Toni diz que, para si, aquela partida tem uma conotação fortíssima com o início da queda da ditadura em Portugal. “O futebol deu o seu grande contributo e os estudantes associaram-se a esse evento. Ter participado nesse jogo é para mim um privilégio muito grande”.

Mário Campos, irmão de Vítor Campos, capitão da Académica naquela partida, corroborou a opinião dos amigos e falou no poder do futebol enquanto arma política.

“O futebol, nesse dia, foi a visibilidade. O desporto é uma grande arma política”.
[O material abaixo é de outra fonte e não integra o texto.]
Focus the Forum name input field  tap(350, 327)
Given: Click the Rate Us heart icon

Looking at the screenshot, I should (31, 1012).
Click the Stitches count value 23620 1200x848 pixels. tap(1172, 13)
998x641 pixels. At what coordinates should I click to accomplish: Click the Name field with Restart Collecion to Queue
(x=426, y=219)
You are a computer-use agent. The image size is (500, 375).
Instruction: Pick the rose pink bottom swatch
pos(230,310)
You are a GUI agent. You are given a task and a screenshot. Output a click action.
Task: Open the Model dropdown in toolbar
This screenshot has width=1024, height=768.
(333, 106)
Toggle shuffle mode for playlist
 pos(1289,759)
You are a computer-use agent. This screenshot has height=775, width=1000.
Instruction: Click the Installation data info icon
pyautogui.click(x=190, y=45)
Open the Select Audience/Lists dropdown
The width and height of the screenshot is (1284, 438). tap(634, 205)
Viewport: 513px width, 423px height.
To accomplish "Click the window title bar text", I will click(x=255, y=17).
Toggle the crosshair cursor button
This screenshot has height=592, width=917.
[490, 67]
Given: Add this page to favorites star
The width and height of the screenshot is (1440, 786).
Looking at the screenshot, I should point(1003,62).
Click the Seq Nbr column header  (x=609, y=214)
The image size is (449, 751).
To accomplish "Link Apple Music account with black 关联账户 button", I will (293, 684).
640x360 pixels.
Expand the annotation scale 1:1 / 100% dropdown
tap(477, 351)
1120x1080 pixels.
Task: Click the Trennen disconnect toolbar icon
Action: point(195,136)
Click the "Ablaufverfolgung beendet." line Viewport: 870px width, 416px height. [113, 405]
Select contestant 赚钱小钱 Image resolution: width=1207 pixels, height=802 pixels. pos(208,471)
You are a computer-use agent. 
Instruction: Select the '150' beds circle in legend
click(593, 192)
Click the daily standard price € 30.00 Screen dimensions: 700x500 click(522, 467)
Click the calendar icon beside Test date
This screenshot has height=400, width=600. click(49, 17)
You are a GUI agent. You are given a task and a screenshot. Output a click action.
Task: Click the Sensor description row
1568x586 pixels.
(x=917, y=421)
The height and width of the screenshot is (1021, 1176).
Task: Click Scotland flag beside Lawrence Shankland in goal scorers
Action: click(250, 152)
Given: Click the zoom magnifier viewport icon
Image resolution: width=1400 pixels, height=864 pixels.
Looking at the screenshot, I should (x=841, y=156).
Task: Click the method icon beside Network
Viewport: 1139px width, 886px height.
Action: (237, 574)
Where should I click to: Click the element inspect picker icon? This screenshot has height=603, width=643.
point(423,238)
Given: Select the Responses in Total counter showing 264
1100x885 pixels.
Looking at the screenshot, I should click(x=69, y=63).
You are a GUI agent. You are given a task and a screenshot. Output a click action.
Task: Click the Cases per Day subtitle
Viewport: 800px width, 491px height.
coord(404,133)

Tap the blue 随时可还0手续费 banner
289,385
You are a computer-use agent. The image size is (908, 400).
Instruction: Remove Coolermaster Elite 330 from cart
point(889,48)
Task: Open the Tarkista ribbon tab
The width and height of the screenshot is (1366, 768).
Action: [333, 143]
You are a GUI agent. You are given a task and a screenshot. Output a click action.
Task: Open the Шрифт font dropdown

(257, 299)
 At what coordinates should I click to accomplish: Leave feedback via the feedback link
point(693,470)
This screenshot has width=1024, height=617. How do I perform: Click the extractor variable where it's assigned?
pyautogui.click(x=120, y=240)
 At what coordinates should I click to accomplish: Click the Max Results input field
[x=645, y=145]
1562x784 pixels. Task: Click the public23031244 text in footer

Declarando que nunca teve medo da repressão política após a Académica aderir ao movimento, Mário Campos apelidou os líderes estudantes de “heróis”.

“Não tivemos receio da repressão, éramos estudantes universitários, estávamos perfeitamente conscientes do que estávamos a fazer. A causa dos estudantes era de tal maneira evidente e justa que pensávamos que nada nos poderia acontecer”.
Eusébio estragou a festa dos estudantes
Com o significado político e social que a partida teve, pouco se fala do futebol jogado. No fim dos 90 minutos, Benfica e Académica empataram a um golo e foi preciso o prolongamento para encontrar um vencedor.

Manuel António marcou o primeiro golo da partida, a menos de dez minutos do fim e deu esperança à Briosa, só que António Simões empatou aproveitando uma defesa incompleta do guarda-redes Viegas.

“A vitória da Académica teria tido um peso muito diferente. Não me importava que a Académica tivesse ganho, caso isso fosse um passe ainda maior para o derrube do regime”, declarou o antigo médio.

No prolongamento coube a Eusébio dar a vitória ao Benfica, num fim de jogo em que os três antigos jogadores relembram a cumplicidade entre as duas equipas. Houve troca de camisolas entre encarnados e estudantes e, na volta de honra, José Augusto ofereceu o troféu a Vítor Campos, que o levantou em direção aos mais de 500 estudantes presentes no Jamor em sinal de vitória.